What the announcement will certainly do, it is copperfasten 2018 as a year of great changes in the world of music and opera in Ireland. In addition to the changes involving the RTÉ orchestras, there has been announcement of the renovation and development of the NCH Earlsfort Terrace site. The decision of where the NSO will hold its concerts while construction work is underway will obviously be key to the short-term viability of the orchestra.

Eugene Downes' musical reign at the Kilkenny Arts Festival concludes this year. his successor was announced as Olga Barry, who is a festival producer in Kilkenny and whose resume includes passages to the Crash Ensemble and the RTÉ Concert Orchestra.

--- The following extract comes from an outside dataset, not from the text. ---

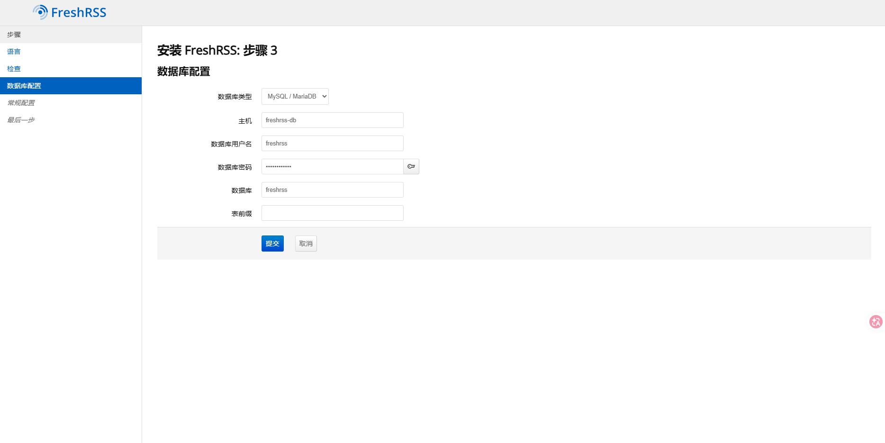Focus the 主机 field containing freshrss-db
This screenshot has width=885, height=443.
tap(332, 120)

Wexford Festival Opera is looking for an artistic director to succeed David Agler Since 2005, the Irish National Opera has emerged through the merger of the Opera Theater Company and Wide Open Opera at the beginning of the year. The changes at the top of music and opera will go far

Calm at Cork

The West Cork Chamber Music Festival is a haven of stability in comparison. Festival director Francis Humphrys has been on site since 1996 and has created other festivals for the city of Bantry, the West Cork Literary Festival, which opens Friday; and Masters of Tradition, which begins Wednesday, August 22

Humphrys this year proposed a strand of female music, dating back to Hildegarde of Bingen, and arriving until now in the new Deirdre Gribbin Kindersang a co-commission with the Wigmore Hall and Goethe-Institute, with contributions from PRS Open Call.

The play, for soprano (Caroline Melzer) and violin (Nurit Stark), features poems by Lotte Kramer that reflects her experience as a child rescued from Nazi Germany and brought to England . The backgrounds of Gribbins are both meditative and dramatic, the companion violin and voice commentator, and often a magnifying glass of the emotional thrust of words, as in his slides causing vertigo in The Red Cross Telegram .

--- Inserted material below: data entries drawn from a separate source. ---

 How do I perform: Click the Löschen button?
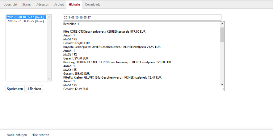[35, 89]
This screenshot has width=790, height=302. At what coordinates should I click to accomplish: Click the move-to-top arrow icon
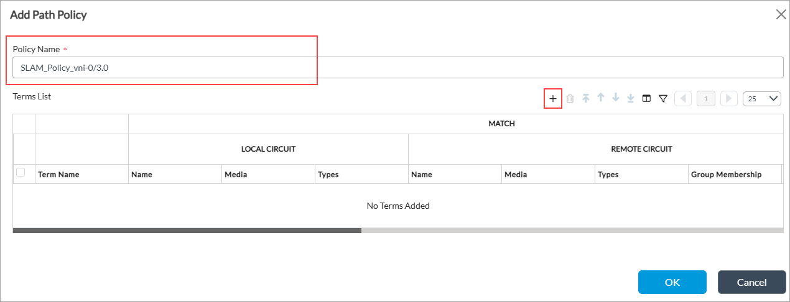pos(586,98)
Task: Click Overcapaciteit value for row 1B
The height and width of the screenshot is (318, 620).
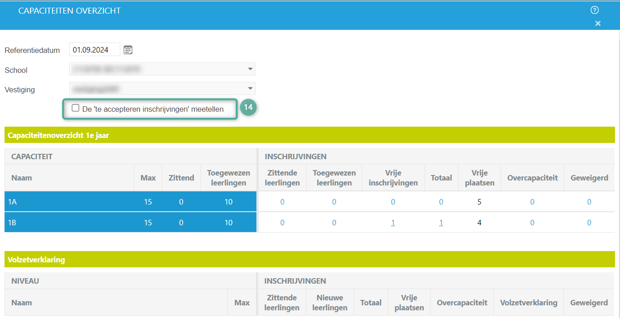Action: [532, 223]
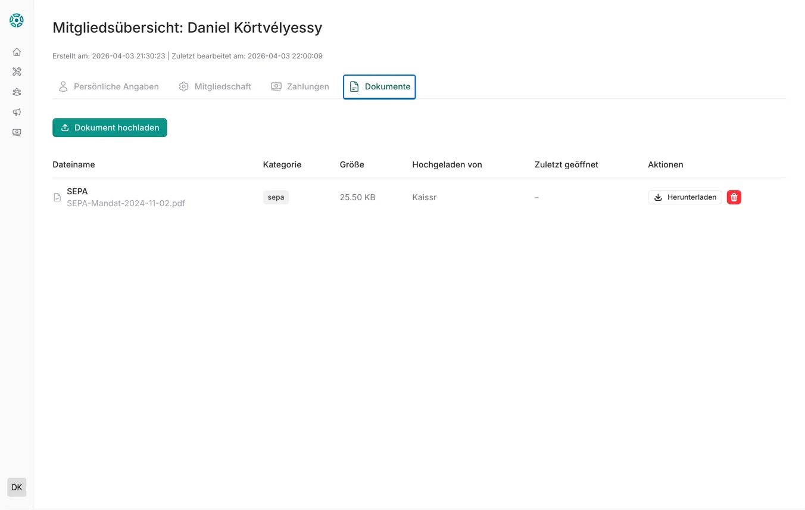Switch to the Mitgliedschaft tab
Screen dimensions: 805x510
coord(215,86)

In Deportation The voice elevates and plunges into a nightmarish terror, recalling and scrutinizing the darkest corners and shadows of the past. A more striking performance than Melzer and Stark's in this piece, which is clearly intended to go from heart to heart, would be hard to imagine.

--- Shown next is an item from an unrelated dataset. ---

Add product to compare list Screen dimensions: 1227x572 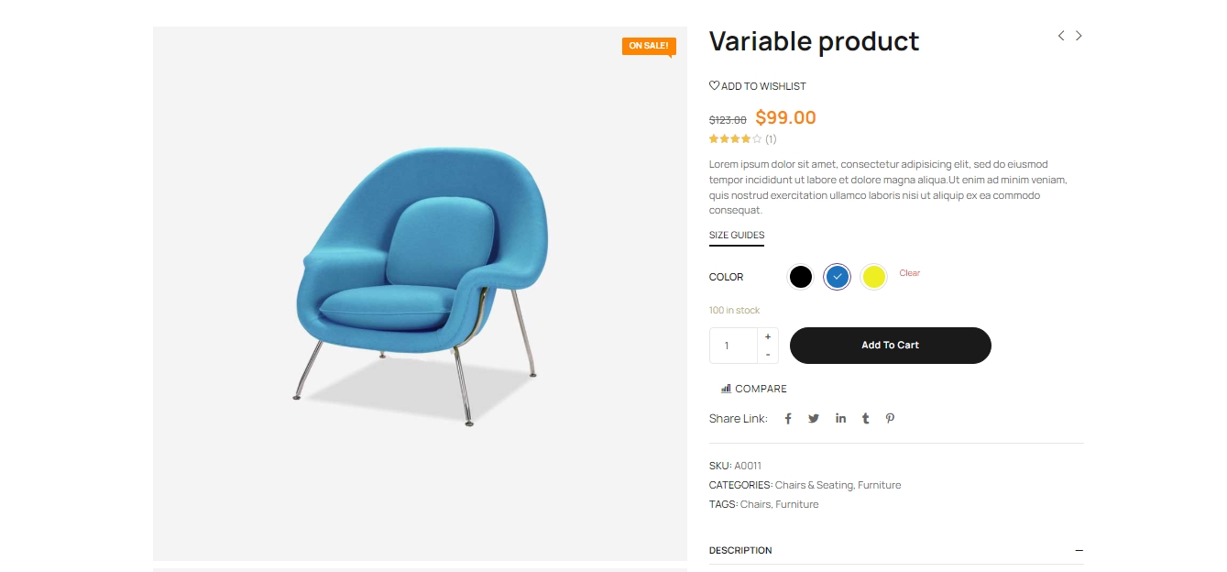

There was also the first Irish of the most recent chamber work of the octogenarian Sofia Gubaidulina. His So se e e s (1945-19004) of 2013 is a memorial to his friend and fellow composer Viktor Suslin (1942-2012) – with Vyacheslav Artyomov they founded the ensemble of Astraea improvisation in the Soviet Union in 1975.

So sees for violin (Stark), double bass (Niek de Groot), piano (Cédric Pescia) and percussion (Luigi Gaggero) is for the essential spared, sorry, spaced, the material sometimes moving between the instruments as if one was only the resonance or the echo of the other. What was particularly memorable in this melancholy, sometimes very hectic music, was the way Stark managed to produce a supercharged sound even when the sound it produced was the most ethereal.

Sense of focus

Lesser known female composers of the 19th and early 20th centuries also figured. If I had to choose between the piano Sextet and the wind of Louise Farrenc (1804-75) and the Trio for piano of Rebecca Clarke (1886-1979), I would opt for the substance of the Clarke compared to the color well designed of the Farrenc. The Clarke performers (Andreas Reiner, violin, Ella van Poucke, cello, and Nathalia Milstein, piano) also paid more attention to their play.

Highlights of the festival include the exciting wealth and passionate mezzo-soprano Lyudmila Shkirtil with pianist Yuri Serov in Petersburg a remarkable cycle of Blok songs by a rarely heard Russian composer. Georgy Sviridov (1915-98), a mesmerizing tale of Philippe Cassard's first book by Debussy Preludes, and an incisive communication of György Kurtág's miniatures Scenes from a novel (Melzer, Stark, de Groot , Gaggero).

Alina Ibragimova studied Brahms' violin sonatas with pianist Cédric Tiberghien (they were particularly good in the first two) and the miraculously delicate direction of a performance by Schoenberg Verklärte Nacht was really magical. Irish violinist Mairéad Hickey has also distinguished himself in intriguing and discreet interpretations of Schubert's Piano Trio twice (with Christopher Marwood, cello and Barry Douglas, piano), and Brahms's Sextet in G (Andreas Reiner, Dana Zemtsov, Andreas, Dana Zemtsov Brantelid and Ella van Poucke).